15 Aprile 2021 - Ultimo aggiornamento il: 15 Aprile 2021 alle 16:13:34

Cronaca News

Il Ministro Giorgetti, “dubbi su ArcelorMittal”

foto di La riunione al Ministero dello Sviluppo economico
La riunione al Ministero dello Sviluppo economico

Dall’incontro col ministro Giorgetti i sindacati attendevano risposte concrete sul rilancio dell’ex Ilva. Attendevano una accelerazione (termine riccorente in questo periodo nelle dichiarazioni di esponenti del Governo) nella definizione dell’accordo fra Invitalia e ArcelorMittal per il definitivo ingresso dello Stato nella joint venture. Invece il titolare del Mise, nel corso dell’incontro con le segreterie nazionali di Cgil, Cisl e Uil, Fim, Fiom e Uilm, Ugl e Usb metalmeccanici, ha frenato.

Stando alle dichiarazioni dei ledader nazionali dei sindacati metalmeccanici, Giorgetti avrebbe manifestato dubbi sull’affidabilità del colosso indiano come interlocutore dello Stato per il rilancio della principale acciaieria italiana (e d’Europa). Nessun dubbio, invece, da parte del ministro, sull’investimento di 400 milioni destinati all’investimento nella joint venture fra Invitalia e ArcelorMittal.

“E’ solo una questione di autorizzazioni da parte dell’Avvocatura di Stato, arriveranno nelle prossime settimane, prima del 13 maggio (giorno in cui è prevista la sentenza del Consiglio di Stato sulla chiusura degli impianti ndr), Giorgetti ha confermato la strategicità della siderurgia italiana e quindi l’impegno dell’investimento pubblico. Invece, il Governo non sembra convinto che il gruppo indiano sia il partner adatto per far ripartire lo stabilimento tarantino, anche nel nuovo corso dell’acciaio verde”.

E’ quanto ha dichiarato la segretaria generale della Fiom Francesca Re David a conclusione dell’incontro.
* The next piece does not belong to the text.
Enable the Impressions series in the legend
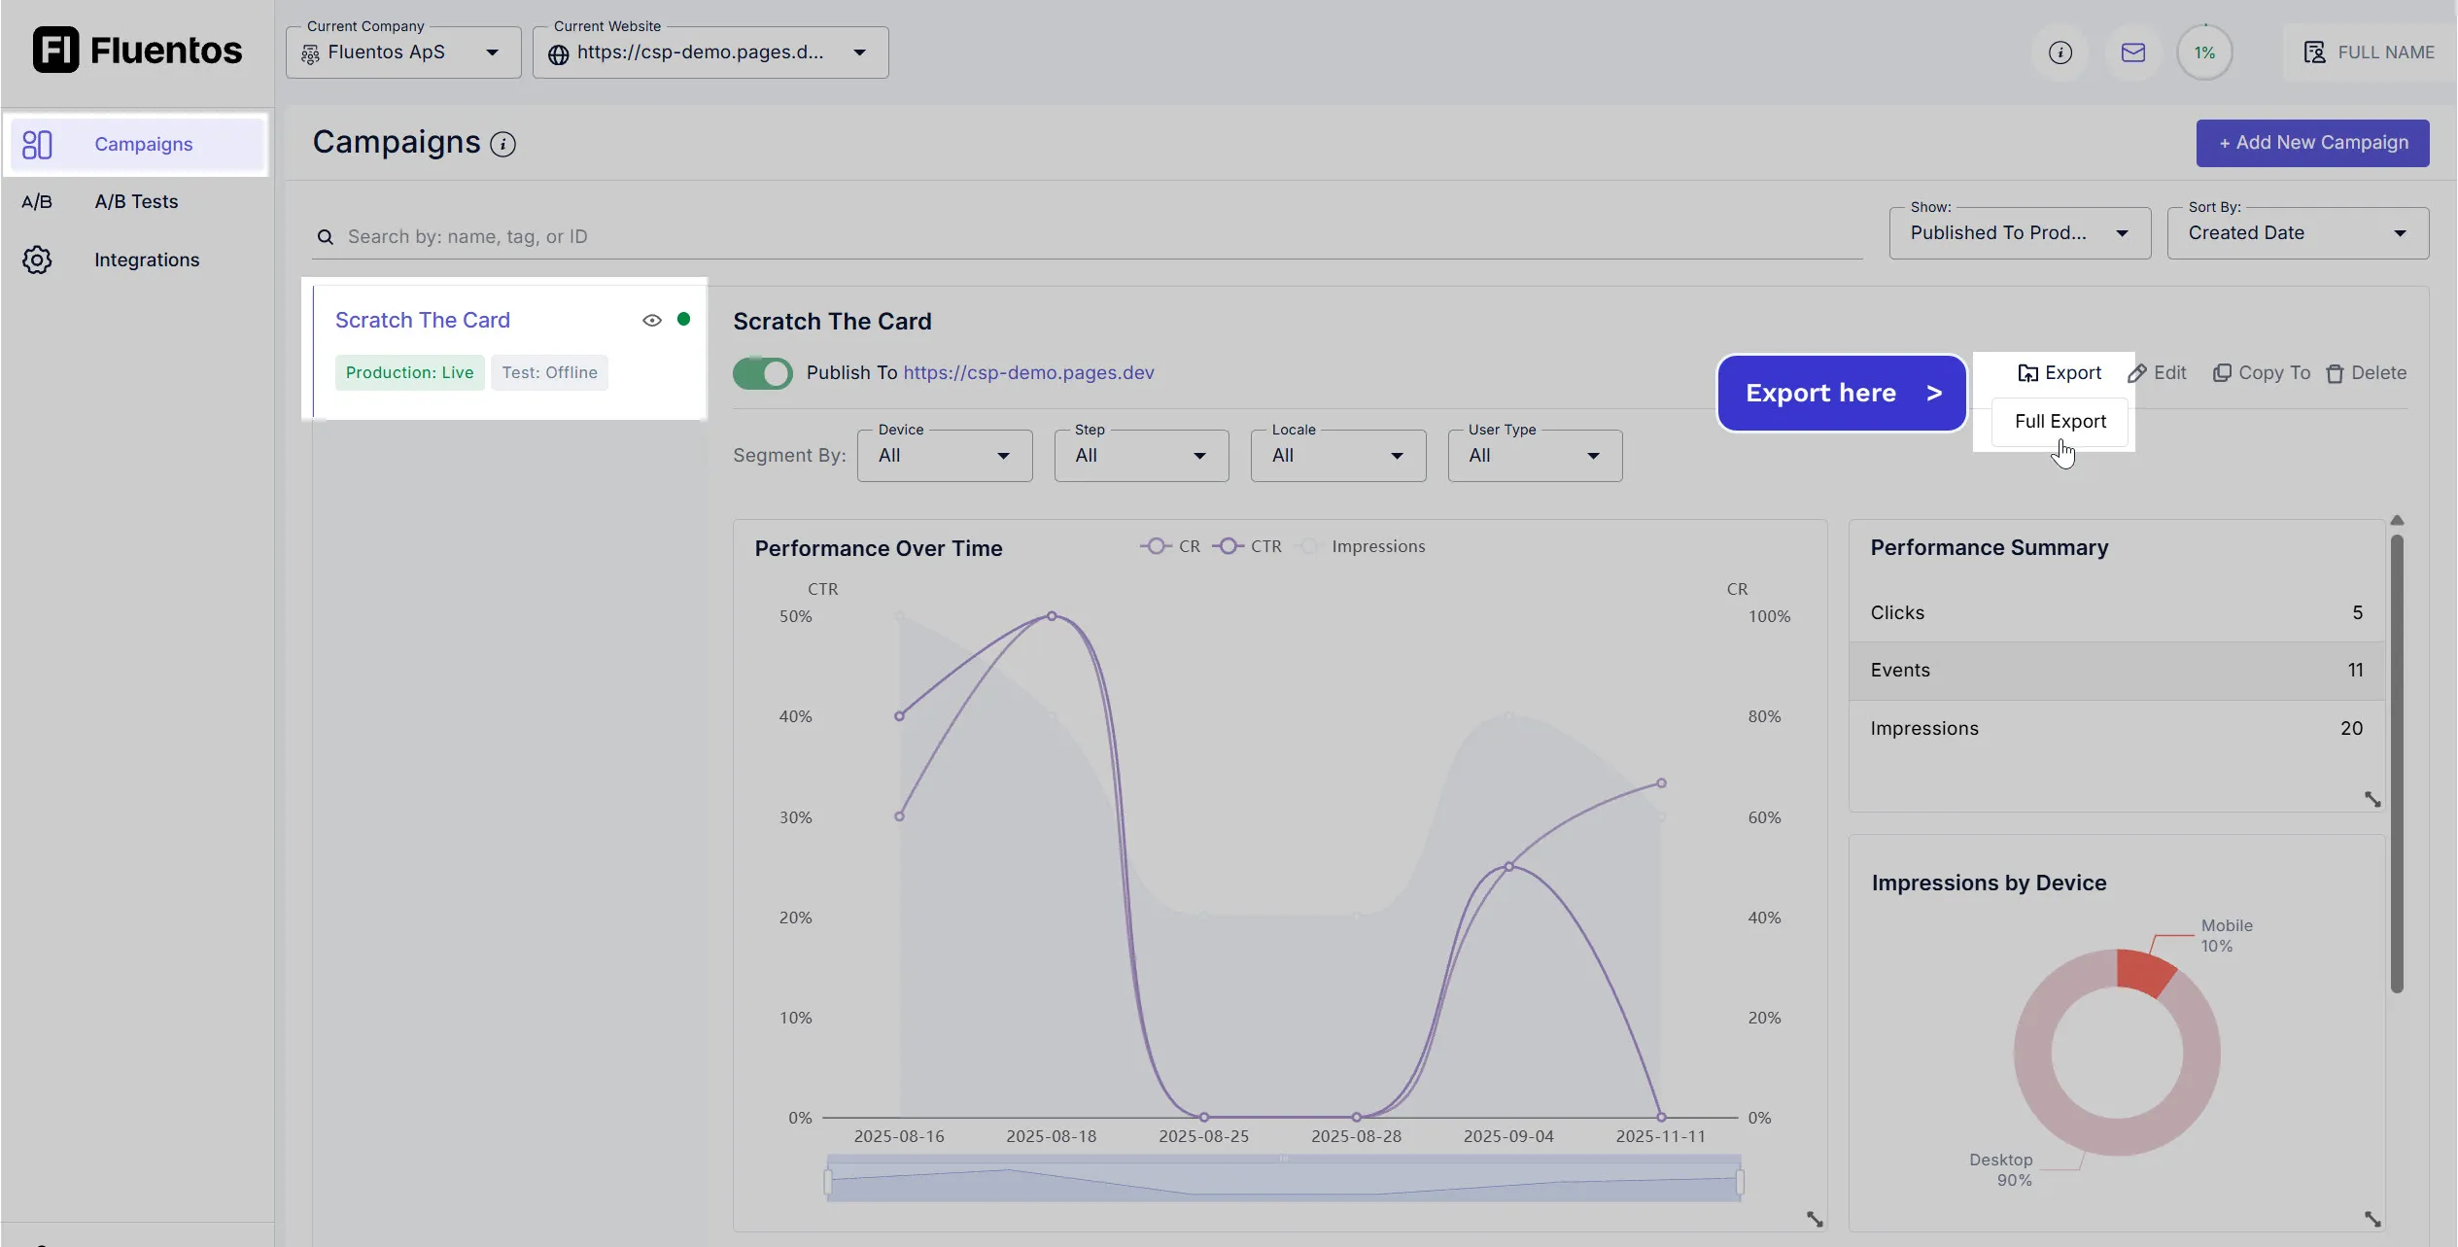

Giorgetti, “non è convinto nè del piano industriale, che sta studiando per vedere quanto c’è di concreto, nè delle reali intenzioni del gruppo indiano – ha detto chiaramente la leader della Fiom – e col Governo vuol fare tutte le verifiche necessarie per capire come si sta muovendo ArcelorMittal, come utilizzare i soldi, quali siano gli obiettivi”.

Sul piano industriale, la sindacalista ha confermato che, anche secondo le organizzazioni sindacali, “ci sono aspetti non chiarissimi”. Sulla scelta della multinazionale, inoltre, ha preso le distanze: “Non siamo stati noi ad aver scelto ArcelorMittal ma i governi, dal 2018 ne sono cambiati 4 e ogni volta qualcuno spiega che devono verificare l’affidabilità di Mittal”. Secondo Antonio Spera, segretario nazionale di Ugl Metalmeccanici “è importante che i ministri Giorgetti e Orlando abbiano promesso lo sblocco dei 400 milioni senza aspettare la scadenza del 13 maggio, ma è ancora più importante che gli investimenti consentiranno l’ingresso di tre componenti nel cda indicati da Invitalia. Finora il Governo nel cda è assente”.

“Serve una politica industriale e non una mera politica finanziaria”, ha detto Giancarlo Giorgetti al termine dell’incontro con i sindacati. Riguardo ai 400 milioni che Invitalia si è impegnata a versare nel capitale sociale, Giorgetti ha confermato che arriveranno, “se al Mef giungeranno le necessarie rassicurazioni nelle prossime settimane, prima della sentenza attesa per metà maggio”. Poichè “l’obiettivo è far lavorare l’azienda e in quest’ottica anche il piano industriale ha necessità di un aggiornamento”.